Keep in mind short ribs need to a cook a while to get tender .. Do not cook them like them like a rib eye bone or they will be tuff !!


----------



## nycg8r (Mar 9, 2013)

So just to report back, I ended up making these last Sunday to limited success as I was not a huge fan but my two sons loved it.   I put em in dry at 250 till they hit 170 about 2.5-3hrs, then I foiled them up with lots of liquids to 185 and then took em out and let em smoke again till 195-8.  I would have thought I would have been able to break down some of the fats at 190 but it was not as tender as I would have liked especially when you know how awesome these are when you braise them.  

I think in the future I will stick with the tried and true things to smoke although I am intrigued by how beef cheeks would turn out.


----------



## luv2putt (Mar 9, 2013)

Next time try making pastrami out of boneless shortribs ... Amazing see pic I posted earlier


----------



## 86gn (Mar 9, 2013)

I've been doing these with a reverse sear (1-2 hrs at 180-200 in the smoker then just a couple of minutes on a hot grill to get the IT to 125) and slicing thin medium rare slices to serve. They really come out tasty and they reheat well.


----------



## sarnott (Mar 10, 2013)

luvsputt,

I've never made pastrami. How did you make pastrami out of short ribs that looks your pictures?
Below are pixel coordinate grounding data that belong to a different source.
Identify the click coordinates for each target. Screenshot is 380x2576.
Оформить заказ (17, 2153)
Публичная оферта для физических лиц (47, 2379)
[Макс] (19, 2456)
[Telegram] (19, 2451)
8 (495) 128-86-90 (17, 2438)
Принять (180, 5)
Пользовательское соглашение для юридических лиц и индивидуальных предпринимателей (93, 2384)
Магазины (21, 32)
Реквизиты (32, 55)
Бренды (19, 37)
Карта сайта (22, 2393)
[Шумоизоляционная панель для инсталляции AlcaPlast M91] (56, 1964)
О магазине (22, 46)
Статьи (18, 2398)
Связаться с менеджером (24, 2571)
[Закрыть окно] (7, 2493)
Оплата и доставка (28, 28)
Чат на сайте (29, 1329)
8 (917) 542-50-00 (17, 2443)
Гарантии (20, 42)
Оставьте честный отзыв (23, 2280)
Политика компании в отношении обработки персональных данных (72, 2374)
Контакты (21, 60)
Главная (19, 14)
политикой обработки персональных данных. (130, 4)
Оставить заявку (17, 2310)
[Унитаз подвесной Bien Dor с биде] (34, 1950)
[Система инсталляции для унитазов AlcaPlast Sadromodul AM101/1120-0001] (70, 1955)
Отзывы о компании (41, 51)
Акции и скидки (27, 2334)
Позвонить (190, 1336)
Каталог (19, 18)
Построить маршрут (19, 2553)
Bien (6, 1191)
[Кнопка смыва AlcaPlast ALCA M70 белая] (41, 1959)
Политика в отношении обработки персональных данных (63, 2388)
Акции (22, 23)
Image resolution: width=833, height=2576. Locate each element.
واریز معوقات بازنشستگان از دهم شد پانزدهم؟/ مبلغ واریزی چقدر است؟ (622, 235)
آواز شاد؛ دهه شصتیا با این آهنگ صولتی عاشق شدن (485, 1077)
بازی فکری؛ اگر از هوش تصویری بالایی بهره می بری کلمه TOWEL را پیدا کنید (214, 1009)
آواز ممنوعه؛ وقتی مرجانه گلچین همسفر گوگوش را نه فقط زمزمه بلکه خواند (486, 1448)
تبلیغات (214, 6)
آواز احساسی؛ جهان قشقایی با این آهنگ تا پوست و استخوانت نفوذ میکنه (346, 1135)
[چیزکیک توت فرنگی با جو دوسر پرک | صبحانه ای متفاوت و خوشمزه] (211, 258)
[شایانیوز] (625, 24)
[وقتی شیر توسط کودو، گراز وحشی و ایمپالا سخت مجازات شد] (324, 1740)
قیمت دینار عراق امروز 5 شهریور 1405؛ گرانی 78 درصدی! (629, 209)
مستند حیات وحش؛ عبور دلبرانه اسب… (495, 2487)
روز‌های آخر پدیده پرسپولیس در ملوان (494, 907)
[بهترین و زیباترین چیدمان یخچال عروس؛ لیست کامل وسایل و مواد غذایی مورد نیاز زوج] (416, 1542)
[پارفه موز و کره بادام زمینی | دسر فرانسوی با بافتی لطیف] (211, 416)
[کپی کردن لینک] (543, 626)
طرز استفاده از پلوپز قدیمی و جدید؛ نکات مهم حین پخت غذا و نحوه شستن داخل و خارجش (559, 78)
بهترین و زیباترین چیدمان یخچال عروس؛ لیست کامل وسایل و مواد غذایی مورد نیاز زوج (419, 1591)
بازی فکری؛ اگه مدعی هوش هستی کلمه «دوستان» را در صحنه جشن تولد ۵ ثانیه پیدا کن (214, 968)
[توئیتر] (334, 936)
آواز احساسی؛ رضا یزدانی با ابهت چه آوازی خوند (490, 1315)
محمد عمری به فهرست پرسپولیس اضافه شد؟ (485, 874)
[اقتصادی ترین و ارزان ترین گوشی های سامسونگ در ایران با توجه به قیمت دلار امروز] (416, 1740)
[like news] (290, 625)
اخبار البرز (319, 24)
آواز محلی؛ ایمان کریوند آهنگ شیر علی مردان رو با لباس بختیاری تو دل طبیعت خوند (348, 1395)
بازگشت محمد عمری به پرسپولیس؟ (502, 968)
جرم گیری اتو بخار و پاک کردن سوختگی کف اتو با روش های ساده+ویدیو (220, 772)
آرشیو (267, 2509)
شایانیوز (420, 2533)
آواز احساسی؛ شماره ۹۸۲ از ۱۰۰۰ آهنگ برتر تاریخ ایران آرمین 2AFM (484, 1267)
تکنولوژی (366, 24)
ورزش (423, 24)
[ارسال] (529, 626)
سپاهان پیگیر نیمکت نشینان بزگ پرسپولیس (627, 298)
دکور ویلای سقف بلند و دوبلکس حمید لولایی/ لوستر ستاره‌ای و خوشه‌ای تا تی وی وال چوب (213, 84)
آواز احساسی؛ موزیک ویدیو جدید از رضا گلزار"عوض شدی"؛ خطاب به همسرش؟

They look awesome!

Thanks,

Scott


----------



## luv2putt (Mar 10, 2013)

Scott, you need to brine them for 7-10 days, let air dry  one night in fridge ,season and smoke for 7-8 hours till butterey tender ..  You can find different pastami -corned beef brine recipes by searching the forums ... I use Pops recipe slightly modified for my particular taste ... I must tell you it was the best pastrami I have eaten


----------